If Cowper had derived no other benefit from his transla tion, than that of constant employment, for so long a time,

when he stood so much in need of it, it would have been to him invaluable, as the best and most effectual remedy for that inordinate sensibility to which he was subject. Besides this, however, it procured him other advantages of paramount importance; it improved the general state of his health; it introduced him to a circle of literary friends, whom he would otherwise never have known, and who, when they once knew him, could not fail to feel affectionately interested in his welfare; it brought him into closer contact with those with whom he had previously been acquainted, by inducing him to avail himself of their kind offers and assistance in the transcribing way,* which to a mind like his could not fail to become a source of almost uninterrupted enjoyment; it established his reputation as a most accomplished scholar, and unquestionably ranked him among the highest class of poets.

A living writer has well remarked, that "to Cowper's translation of Homer, we are beholden, not only for the pleasure which a perusal will be sure to afford to reasonable and patient readers, but we may attribute to its happy possession of his mind all the beautiful and inimitable letters which appear in his correspondence, during the progress of that work.

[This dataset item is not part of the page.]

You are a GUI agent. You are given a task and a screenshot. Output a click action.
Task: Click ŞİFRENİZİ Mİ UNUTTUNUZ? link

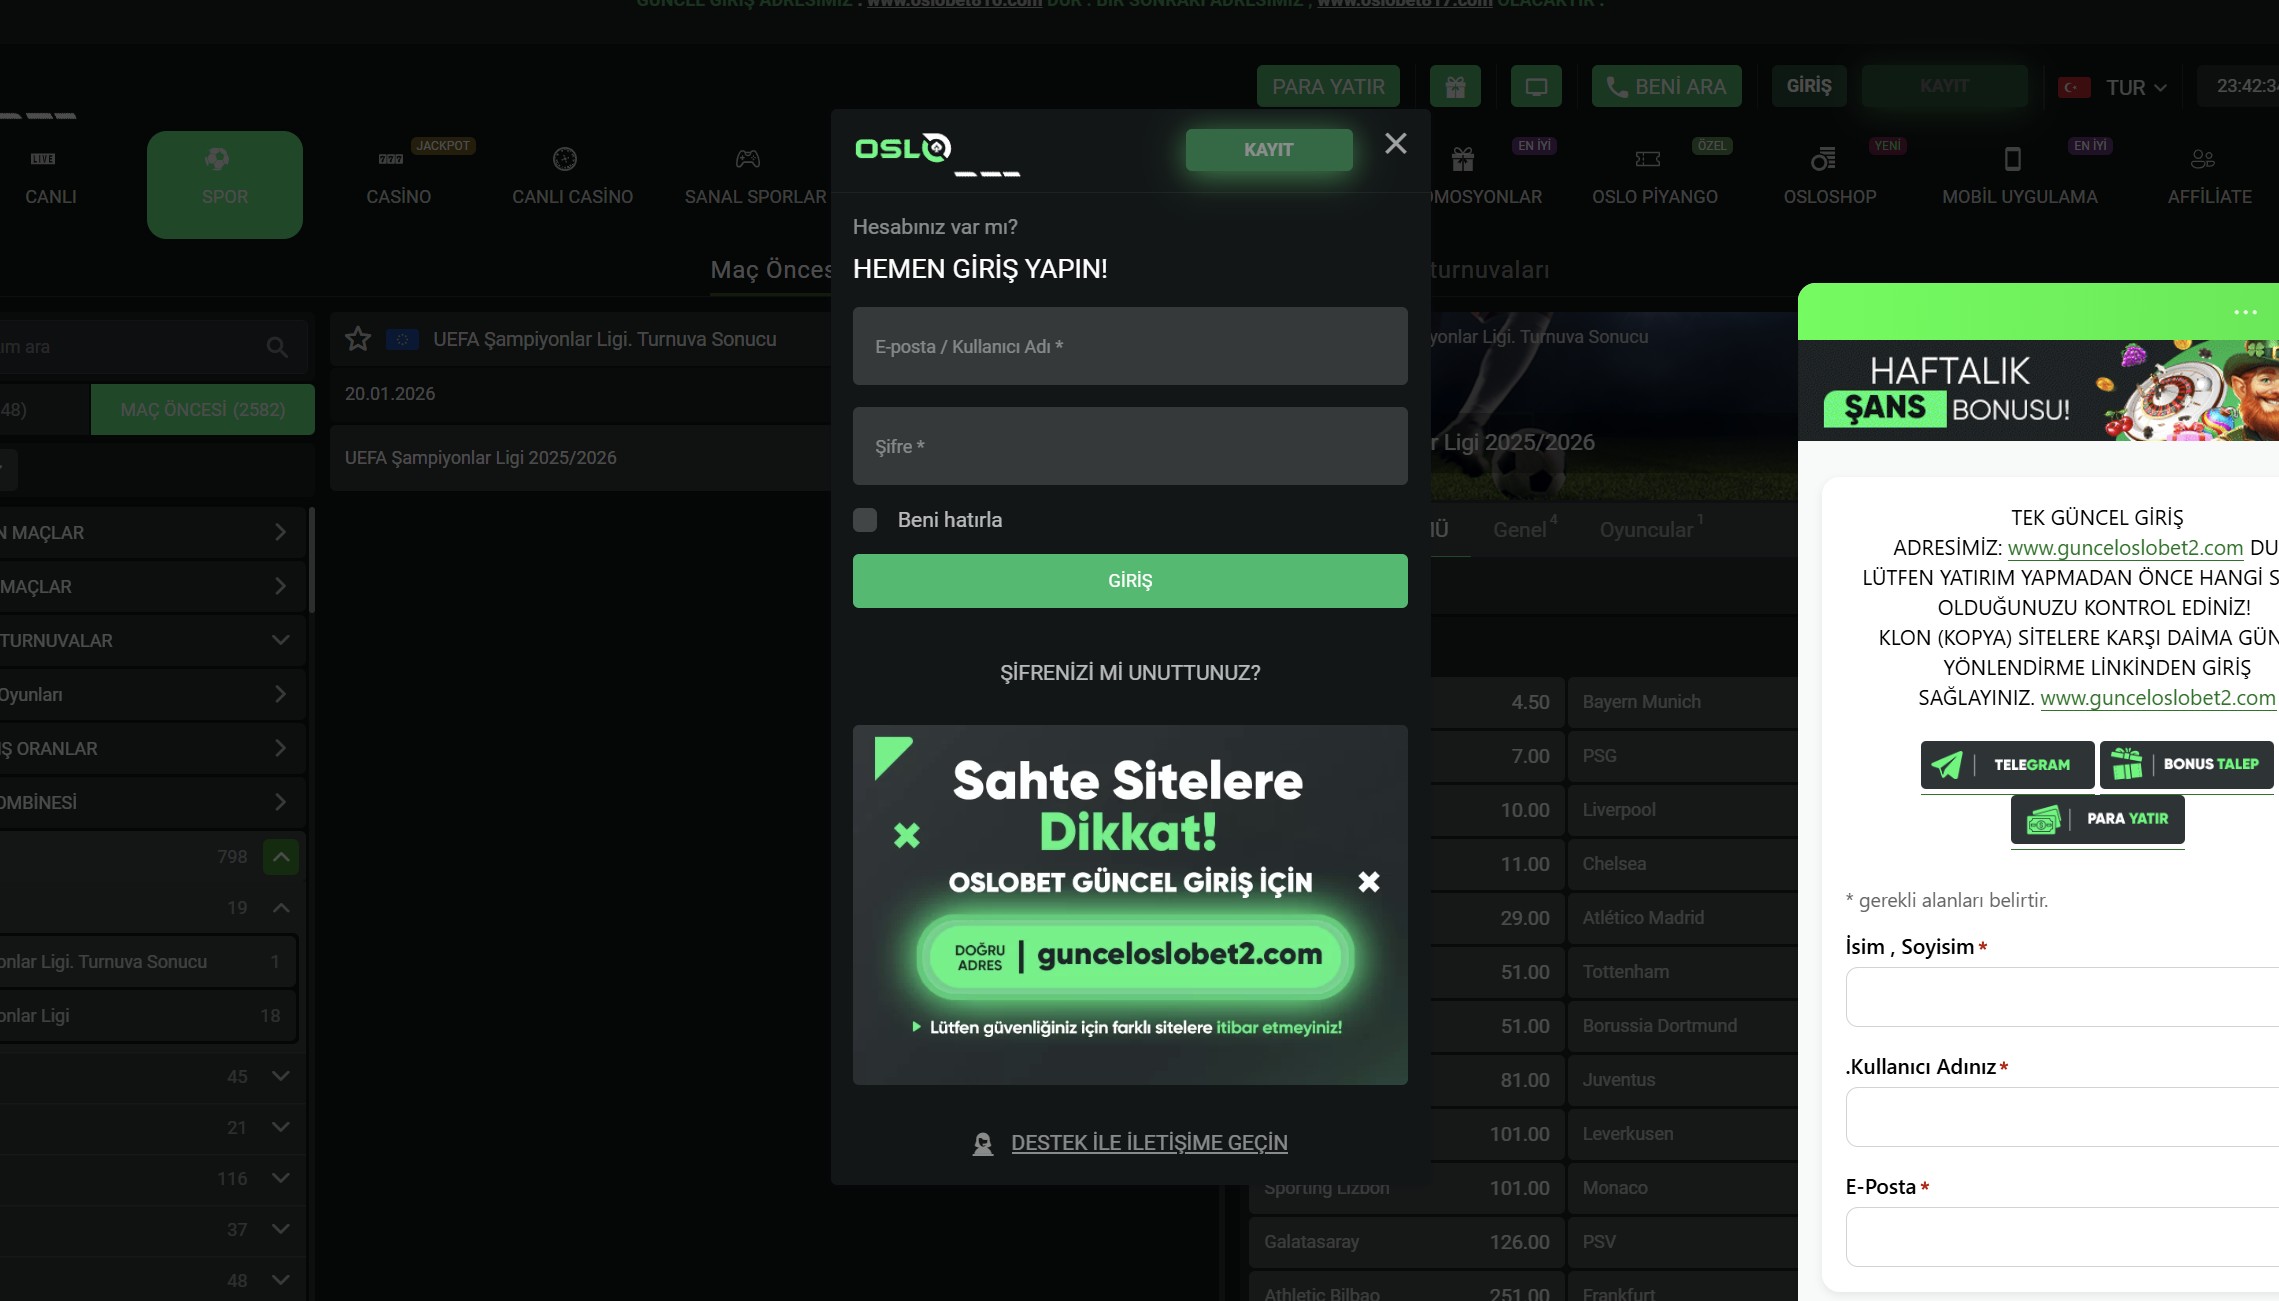1130,673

The toil of daily turning over the thoughts of the greatest of poets, in every form of English that his ingenuity could devise, occupied, for many years, that very portion of his time which, with a person of no profession, and having no stated duties to perform, lies heaviest upon the spirit. The salutary exercise of his morning studies made him relish with keener zest, the relaxation of his social hours, or those welcome opportunities of epistolary converse with the absent, in which it is evident that much of the little happiness allowed to him lay; he is never more at home, consequently never more amiable, sprightly, and entertaining, and even poetical, than in his correspondence, when he pours out all the treasures of his mind and the affections of his heart, upon the paper which is to be the speaking representative of himself to those he loves. It has often been regretted that instead of this labor in vain, as the translation of Homer has sometimes seemed to many, he had not spent an equal portion of time and talent on original composition. The regret is at least as much bestowed in vain, as was that labor, for there is no well-found

*It is said that Broome assisted Pope very largely in his translation of Homer; but Cowper had no assistant in that way. All the Throckmorton family, Lady Hesketh, Mrs. Johnson, and many others, helped him as transcribers, and only as such.